The US census has an API that allows you to download data via a webbrowser. Here is an example that returns all Census 2010 population counts for zip code tabulation areas in Alaska:
http://api.census.gov/data/2010/sf1?key={enter key here}&get=P0010001,P0040003&for=zip+code+tabulation+area:*&in=state:02
###Components of the url
get=P0010001,P0040003
, indicating variables P0010001
(Total Population) and P004003
(Hispanic or Latino Population). There is a limit of 50 variables that can be requested at one time.The geographic region to pull data for. Here that is for=zip+code+tabulation+area:*&in=state:02
which indicates pull data for zip code tabulation areas (ZCTA), :*
indicates for all, in=state:02
indicates in state 02 (which is Alaska). Another example would be for=block:*&in=state:02+county:290+tract:00100
indicating all blocks in tract 00100 in county 290 in state 02 (Alaska).
You can find all kinds of examples on the left hand side of this page.
There are a number of obstacles to using data from the API. One obstacle for some people will be that the API requires a solid understanding of census questions and geographies. For example, the user must know the proper codes for the data they want (e.g. knowing that population is P0010001
. I don't see a solution to that, other than the user becoming familiar with the data documentation. Another obstacle is that the user must understand basic census geographies and fips codes, such as state-county-tract-block group-block. Again, I don't see an easy solution to this other than reading the documentation.
There are two things that can be mostly simplified with R, and these revolve around the limitations of the API itself. The first limitation is that you can only extract 50 variables at a time.

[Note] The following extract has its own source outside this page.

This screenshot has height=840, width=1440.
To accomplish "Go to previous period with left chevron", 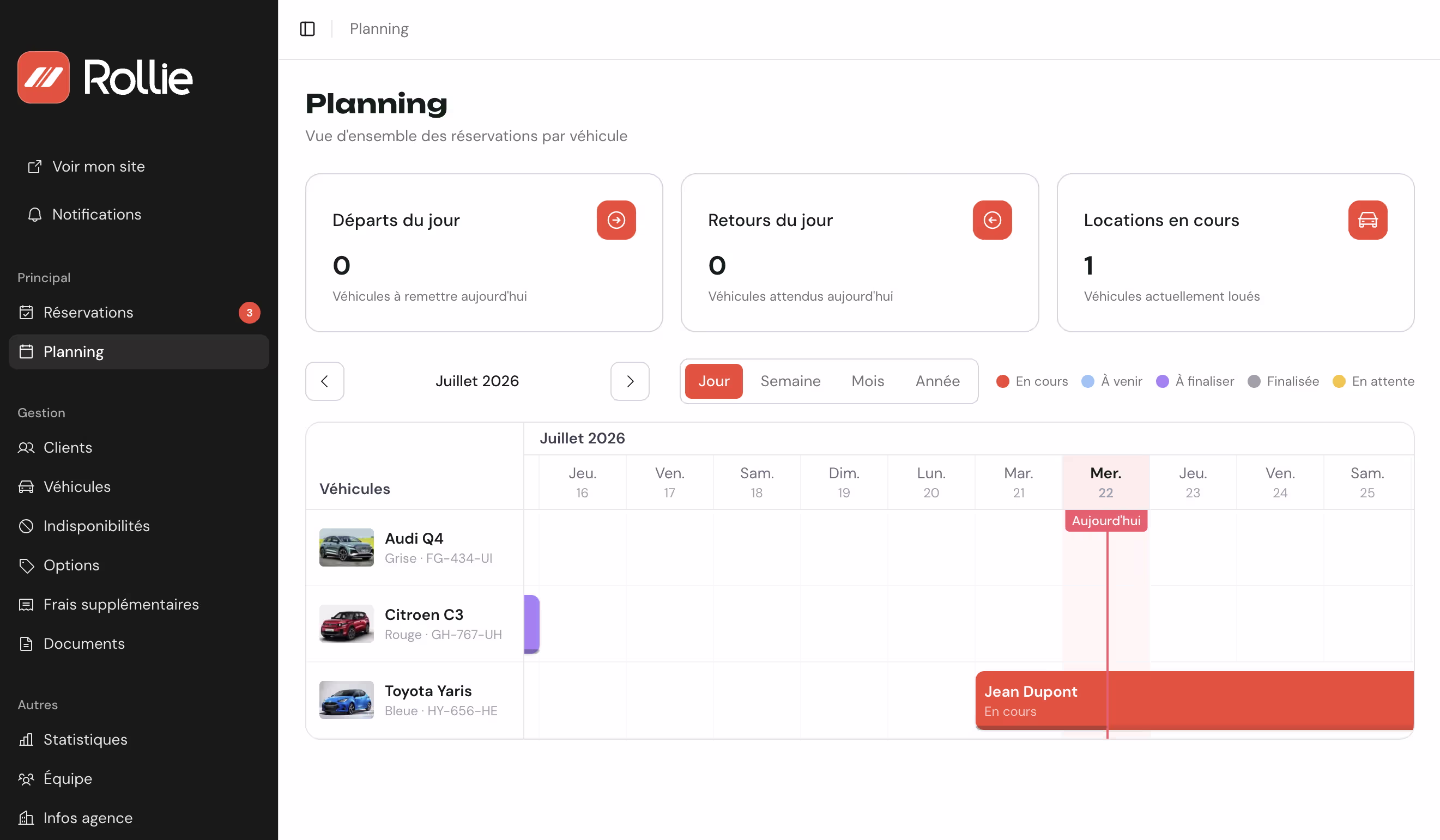I will 324,381.
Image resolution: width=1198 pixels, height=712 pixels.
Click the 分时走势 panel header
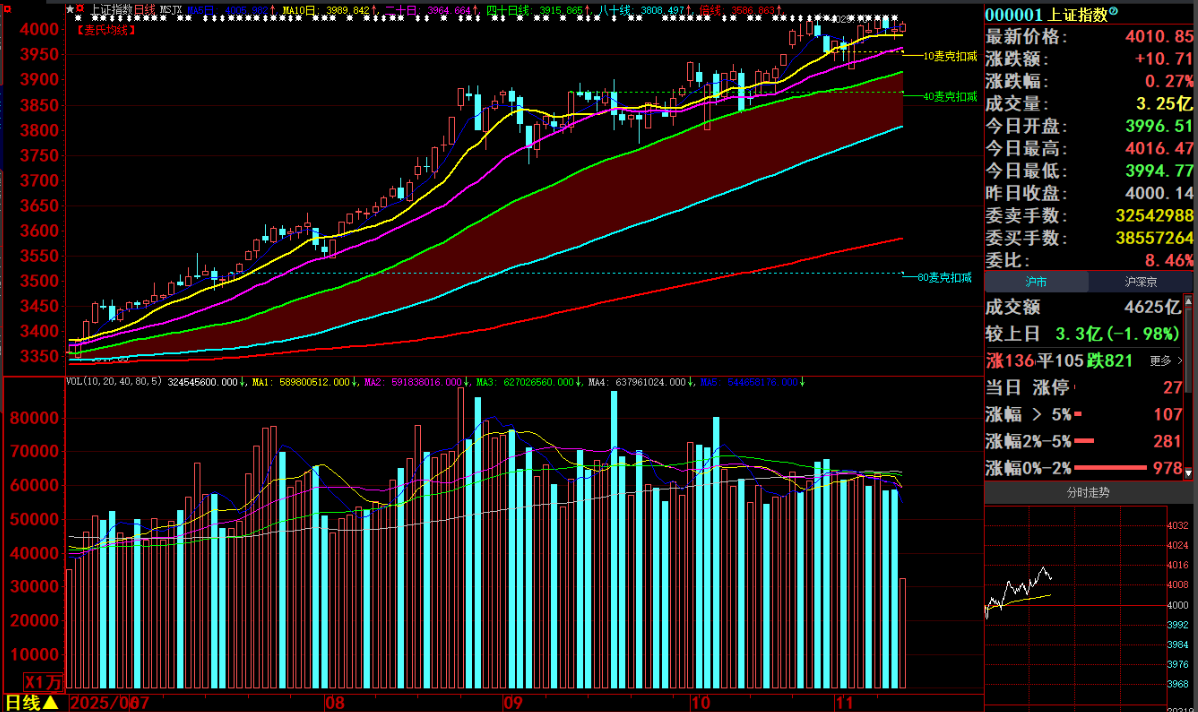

We can fix that in R. The second limitation is that there are only certain geography combinations you can query at once. For example, you can query every block group in a tract, but you cannot query every block group in a county. If you want to query every block group in a county, then you need to first loop through all the tracts in the county, and construct a block group query for each tract. R can help us to automate this procedure. A third limitation of the url is that it returns an html page, it takes some massaging to get that into a usable dataset.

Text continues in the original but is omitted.